Get over it!July 25, 19
Some of our readers may have noticed that I am an Eagles music fan.
Last week, as I was driving north for a day of work at the Israel Diamond Exchange (IDE), I listened, together with two young female neighbors who caught a ride with me, to the Hell Freezes Over album. This is the ultimate Eagles album, a collection of live recordings of the best of the Eagles from the 1990s. The first track on the album is the song "Get Over It."
To my surprise, these kids knew most of the songs.
"Of course we do!" one of them said. "This is an important part of historical rock and roll! We love the Eagles, the Doors, the Beatles!"
Wow, these kids know their - no, our classics!
As I am always thinking about what to write next for my weekly online Memo, I then decided to quiz them about the classics many of us make a living with: diamonds.
"What do you know about diamonds?" I asked them, after explaining briefly what I do.
"My grandma has a big diamond ring," one of the girls responded. "She keeps it in a safe though. Only wears it on special occasions."
"Diamonds are for rich people," the other said. "Why would I spend money on that? Besides, aren't diamonds causing trouble for people in Africa? I saw that movie with Leonard De Caprio last month on Netflix. Terrible!"
I had to explain to them that conflict diamond virtually were a thing of the past, and that diamonds have the potential of doing good in Africa, with the livelihood of millions of people depending on them.
They nodded, but seemed unconvinced.
"Have you heard about synthetic or lab-grown diamonds?" I then ventured to ask.
"No," said one.
"Eh, yes," the other chimed in. "Are you talking about diamonds made in a microwave? I think I saw something about it on TV."
"Have you seen anything on TV, social media or elsewhere that talks about the good diamonds do?" I asked them.
During the rest of our two-hour drive into the Tel Aviv metropole, I lectured them a little more on the topic. After dropping them off, I couldn't help but wonder if they would ever want to ride with me again?

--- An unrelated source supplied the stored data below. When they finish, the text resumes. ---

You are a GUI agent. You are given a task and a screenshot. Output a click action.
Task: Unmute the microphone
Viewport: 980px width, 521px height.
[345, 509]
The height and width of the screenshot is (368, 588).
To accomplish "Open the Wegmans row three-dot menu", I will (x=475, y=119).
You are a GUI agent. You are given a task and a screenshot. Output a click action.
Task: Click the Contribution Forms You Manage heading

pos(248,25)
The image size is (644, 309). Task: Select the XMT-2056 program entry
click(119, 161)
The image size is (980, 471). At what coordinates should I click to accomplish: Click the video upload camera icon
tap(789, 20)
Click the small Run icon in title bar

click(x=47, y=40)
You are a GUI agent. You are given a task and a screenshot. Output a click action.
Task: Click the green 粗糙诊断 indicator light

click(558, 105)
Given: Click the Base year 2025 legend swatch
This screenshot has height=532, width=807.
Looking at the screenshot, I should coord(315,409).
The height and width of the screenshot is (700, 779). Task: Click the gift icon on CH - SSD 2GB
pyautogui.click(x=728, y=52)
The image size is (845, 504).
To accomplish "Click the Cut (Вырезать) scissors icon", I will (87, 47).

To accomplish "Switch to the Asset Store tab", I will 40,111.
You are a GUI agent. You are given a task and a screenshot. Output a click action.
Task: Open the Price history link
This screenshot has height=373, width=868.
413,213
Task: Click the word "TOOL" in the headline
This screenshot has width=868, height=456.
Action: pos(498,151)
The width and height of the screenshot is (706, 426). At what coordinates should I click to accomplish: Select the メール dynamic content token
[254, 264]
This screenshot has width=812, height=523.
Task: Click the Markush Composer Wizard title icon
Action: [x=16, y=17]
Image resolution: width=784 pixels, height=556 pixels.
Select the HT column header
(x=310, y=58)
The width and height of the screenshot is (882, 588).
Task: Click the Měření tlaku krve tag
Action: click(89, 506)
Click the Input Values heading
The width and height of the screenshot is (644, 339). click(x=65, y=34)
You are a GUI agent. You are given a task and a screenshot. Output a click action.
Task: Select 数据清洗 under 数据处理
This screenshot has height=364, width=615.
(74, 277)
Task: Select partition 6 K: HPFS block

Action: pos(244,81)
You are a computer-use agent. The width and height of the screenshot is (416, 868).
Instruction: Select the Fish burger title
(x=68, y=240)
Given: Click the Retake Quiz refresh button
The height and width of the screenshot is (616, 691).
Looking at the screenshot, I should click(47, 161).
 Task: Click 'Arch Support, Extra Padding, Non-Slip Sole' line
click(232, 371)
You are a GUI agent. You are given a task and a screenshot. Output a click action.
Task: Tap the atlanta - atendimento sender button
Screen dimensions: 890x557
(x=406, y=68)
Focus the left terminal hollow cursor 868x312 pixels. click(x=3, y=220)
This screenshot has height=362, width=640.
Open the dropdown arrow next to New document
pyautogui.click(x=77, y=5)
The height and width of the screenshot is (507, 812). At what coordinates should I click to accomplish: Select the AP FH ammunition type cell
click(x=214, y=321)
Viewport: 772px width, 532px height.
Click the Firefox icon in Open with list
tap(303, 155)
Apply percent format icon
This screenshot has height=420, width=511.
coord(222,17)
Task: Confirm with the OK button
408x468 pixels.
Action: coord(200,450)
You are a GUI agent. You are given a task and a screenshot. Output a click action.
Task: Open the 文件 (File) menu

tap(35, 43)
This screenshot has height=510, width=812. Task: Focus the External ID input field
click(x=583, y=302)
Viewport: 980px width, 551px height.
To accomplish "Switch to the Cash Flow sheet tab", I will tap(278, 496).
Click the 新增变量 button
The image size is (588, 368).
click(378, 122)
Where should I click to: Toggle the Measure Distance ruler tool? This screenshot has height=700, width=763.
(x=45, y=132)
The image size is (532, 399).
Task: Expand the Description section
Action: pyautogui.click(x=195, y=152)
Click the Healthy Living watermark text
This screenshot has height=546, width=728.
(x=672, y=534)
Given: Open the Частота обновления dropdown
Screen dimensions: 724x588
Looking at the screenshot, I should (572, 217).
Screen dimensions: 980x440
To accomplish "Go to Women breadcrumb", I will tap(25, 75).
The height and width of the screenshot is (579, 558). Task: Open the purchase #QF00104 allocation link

Time and again, we're confronted with the fact that the diamond industry does not understand the world it operates in. Surely, the industry is not stating its case, nor is it being effective in promoting diamonds or telling positive, riveting stories about them to the consumer, especially to Gen Z.
A few weeks ago, the IDE proudly launched a video clip under the title "Fake Times, Real Diamonds."
The narrative tells the viewers that "We live in fake times, with fake news, with fake beauty, fake friends, fake pleasures and fake food." "Really, nothing is real?" the narrator then asks.
But he has the answer: Love is real. And yes: diamonds are real.
Only at the end, does the only real positive message appear: "I love natural diamonds."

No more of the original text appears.